Where would OpenAI get 78bln to pay AMD? It’s very unlikely that money would come from their existing revenue streams, so it most likely would come from either external investors or a loan. Loan obviously comes with debt so let’s say it came from an external investors? But where did they get that kind of money? Investors rarely have billions just sitting in the bank so they had to liquidize somehow. Maybe they sold some of their non-liquid assets, but most likely they took loans against their assets (because loaning is cheaper than selling) which means we’re back to there being debt somewhere.
That is the simple answer because people would buy the stock, stock price would go up, OpenAI 10% would end up being worth 78bln, OpenAI dumps the stock and that money goes back to whoever financed the 78bln. Debt would get paid off and no additional debt would exist (except for people who bought the stock without having the money to buy the stock). But that’s a simplistic way of viewing this whole ordeal.

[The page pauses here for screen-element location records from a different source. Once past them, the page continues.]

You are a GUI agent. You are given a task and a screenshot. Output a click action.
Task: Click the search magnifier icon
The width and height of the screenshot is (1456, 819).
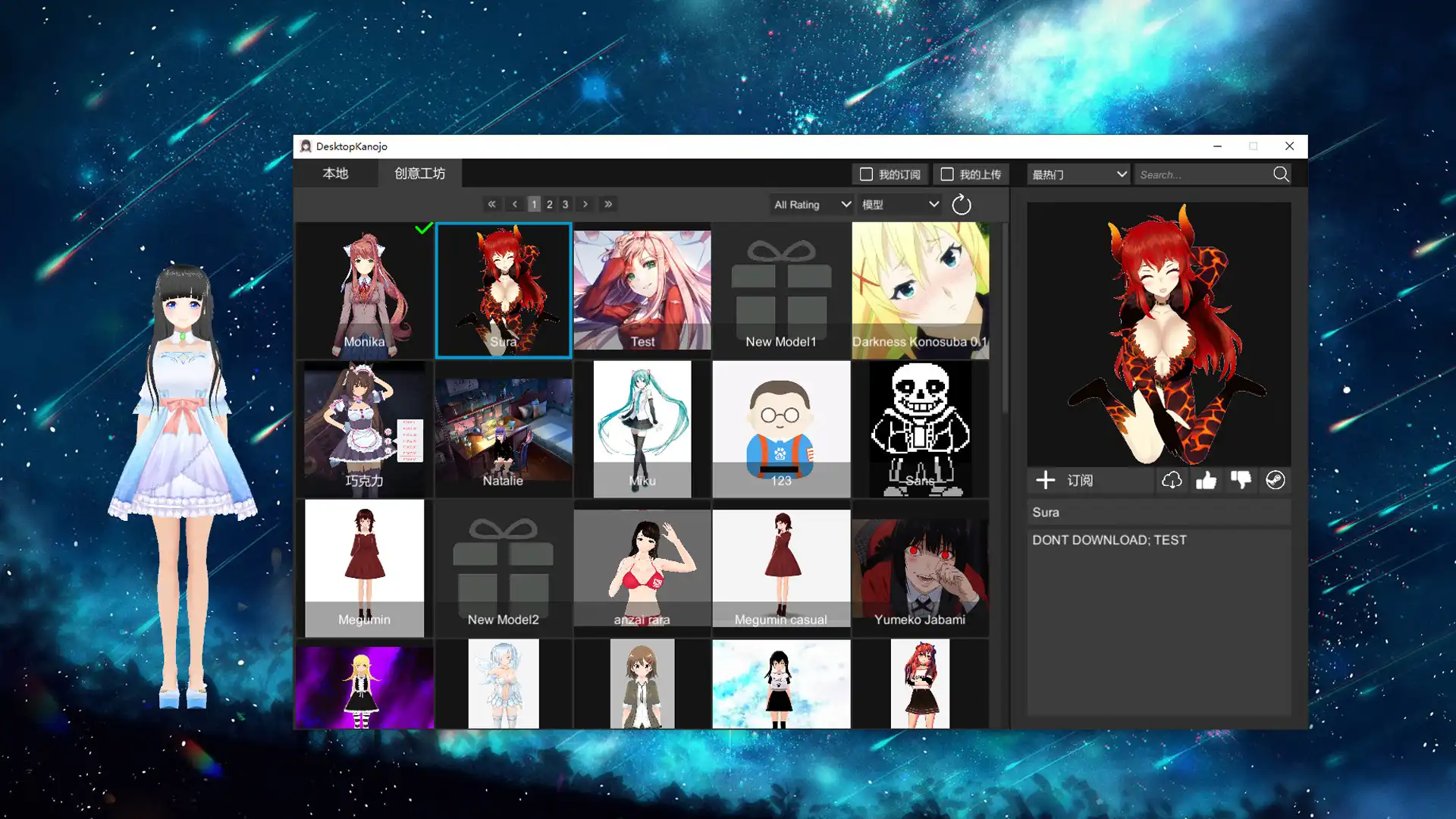point(1280,174)
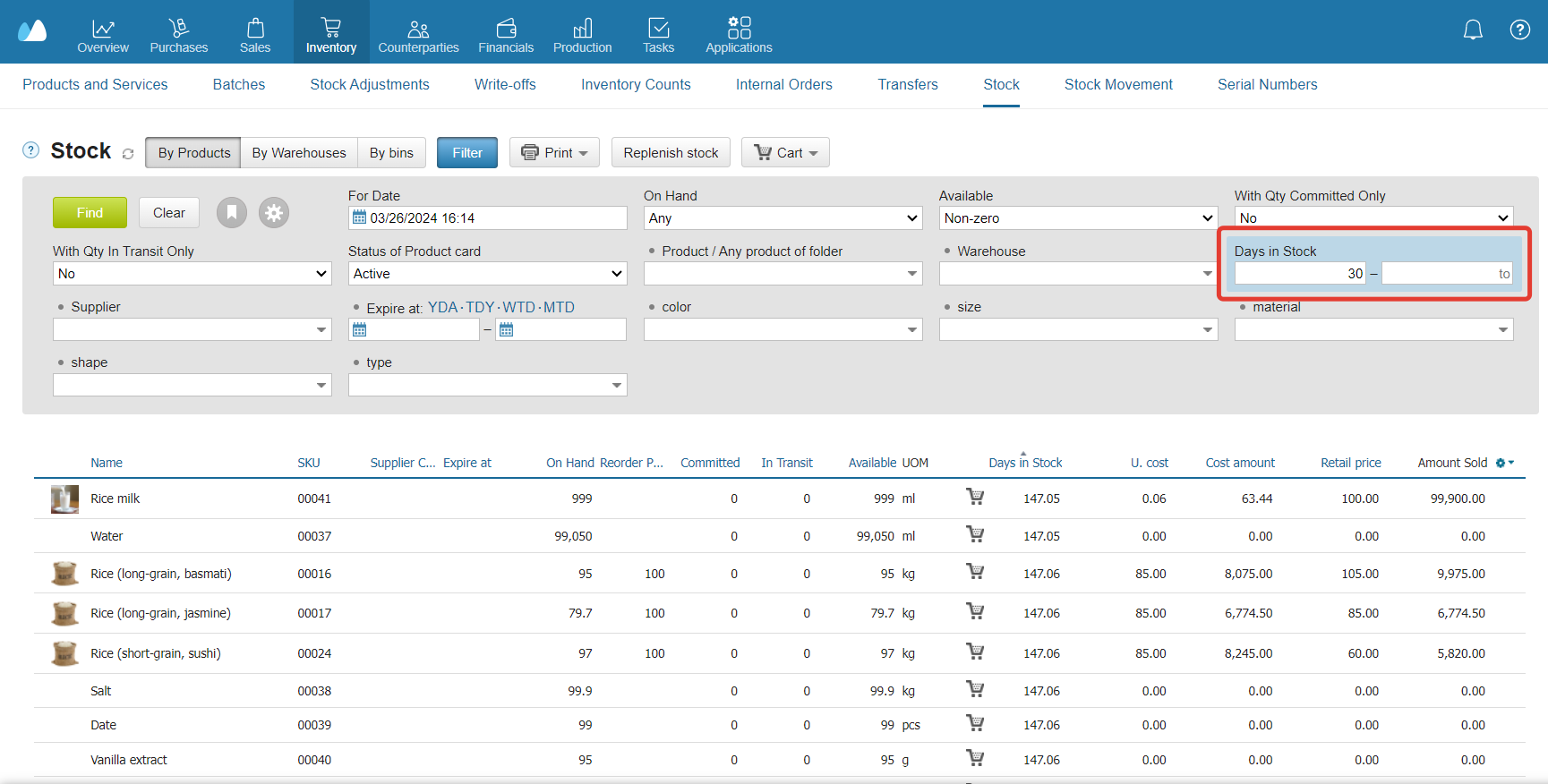The height and width of the screenshot is (784, 1548).
Task: Switch view to By bins
Action: 391,153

I don’t see an issue here. In my eyes there is debt created to accumulate 78bln and the speculative part is using AMD stock to cover the debt. If the pump and dump fails would there not be debt?
The issue here is this isn’t debt!
Debt would be SoftBank giving OpenAI $78 B in cash and then in a year or two asking for payments of cash back.

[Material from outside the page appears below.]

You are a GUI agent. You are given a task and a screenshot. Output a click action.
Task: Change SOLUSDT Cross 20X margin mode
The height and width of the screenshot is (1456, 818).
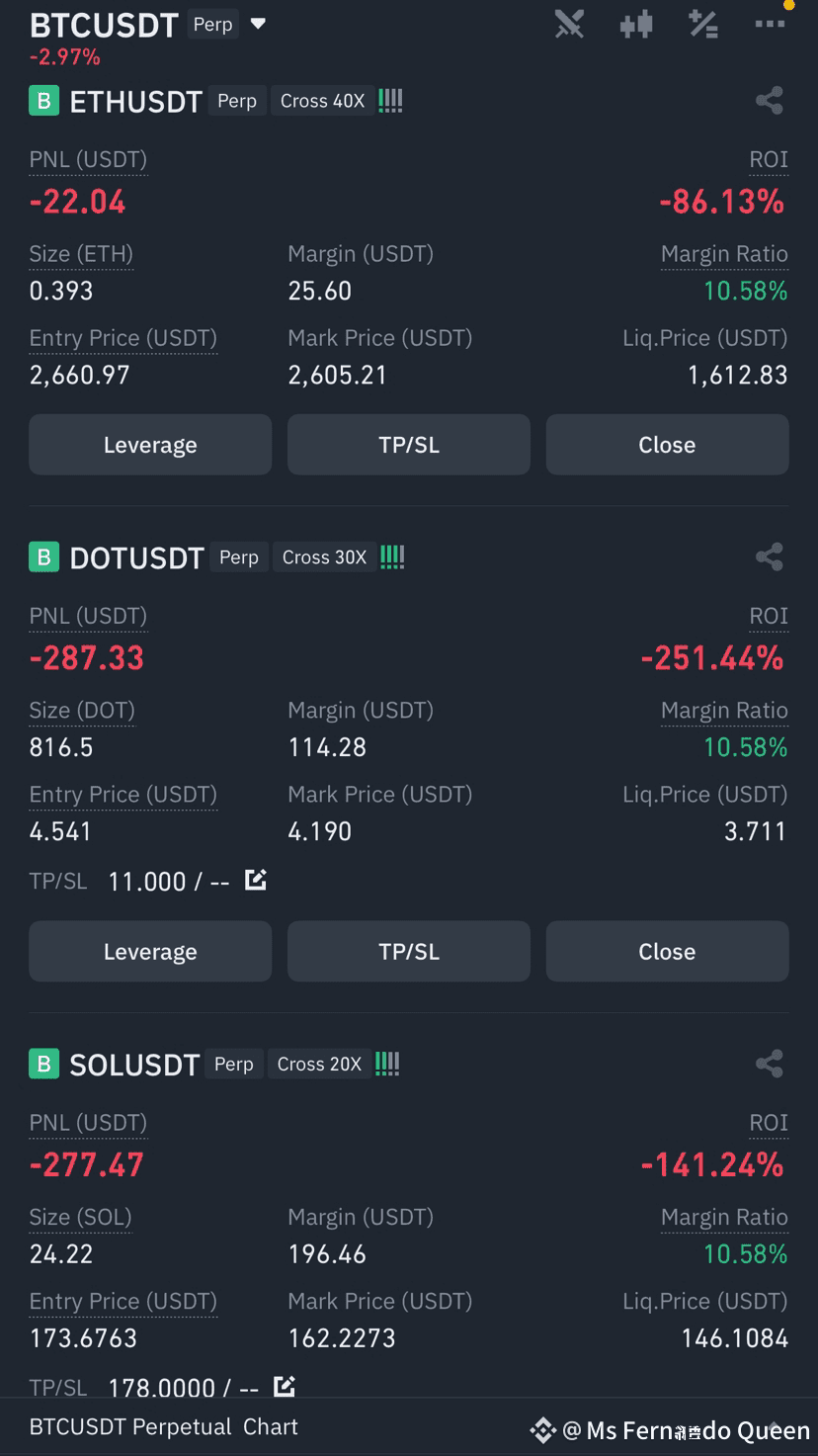(319, 1065)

This investment/stock circular thing is like if you were building a house and lived next to a brick yard, and convinced the brick yard owner to give you bricks to build your house. Your house would be the demonstration of how lovely the bricks are, and in return you’ll give them 10% of the title of your property. If you sell that property in 2009 or 2024, the value will change, but that’s a risk and gamble you both take. And they can sell small parts of that 10% whenever they want, if they want.
None of that is debt. Debt would be a loan from the bank that requires payments over time.
But where did OpenAI get the money to buy those chips (+10% of the company)?
I’m no economist, but I’m pretty sure that’s not how loan contracts work. The lender is taking a risk and is agreeing to accept the offered collateral as insurance against the debt. They can’t just decide they don’t like the collateral any more and unilaterally change the terms.
That’d be like if you took out a mortgage to buy a $300K house for a $250K sale price, and then a flood comes through and damages the property to the point that it’s only worth $200K, and the bank came knocking and said “pay it back or at least fork over another $100K so we feel comfy again.”
I’ll admit, useless was a bit hyperbolic statement. But with stocks there is a concept called margin call which in layman terms means that if the value of your stocks (relative to the amount of what you loaned) drops too low the lender will ask you to either pay off a portion of the loan (to bring the existing loan in line with the new evaluation of the stock) or add additional collateral (to raise the total value of the collateral to be in line with the remaining loan). If neither of those things are done the lender will sell your stocks at whatever price they can get to pay off the loan (either fully or partially).
Mortgages don’t have margin calls. If the houses loses value it just loses value and the bank doesn’t care as long as you keep paying the payments.
Right, loans and stock market shenanigans are different animals. I assumed you were talking about the former given the context of “how did OpenAI find the money to pay AMD $78bn”.
In retrospect, I suppose options could have played a factor… but then again this level of ratfuckery is well beyond my understanding, so you could tell me Santa gave them the money and it’d make just as much sense.
I guess we’ll find out when the Big Short 2 comes out.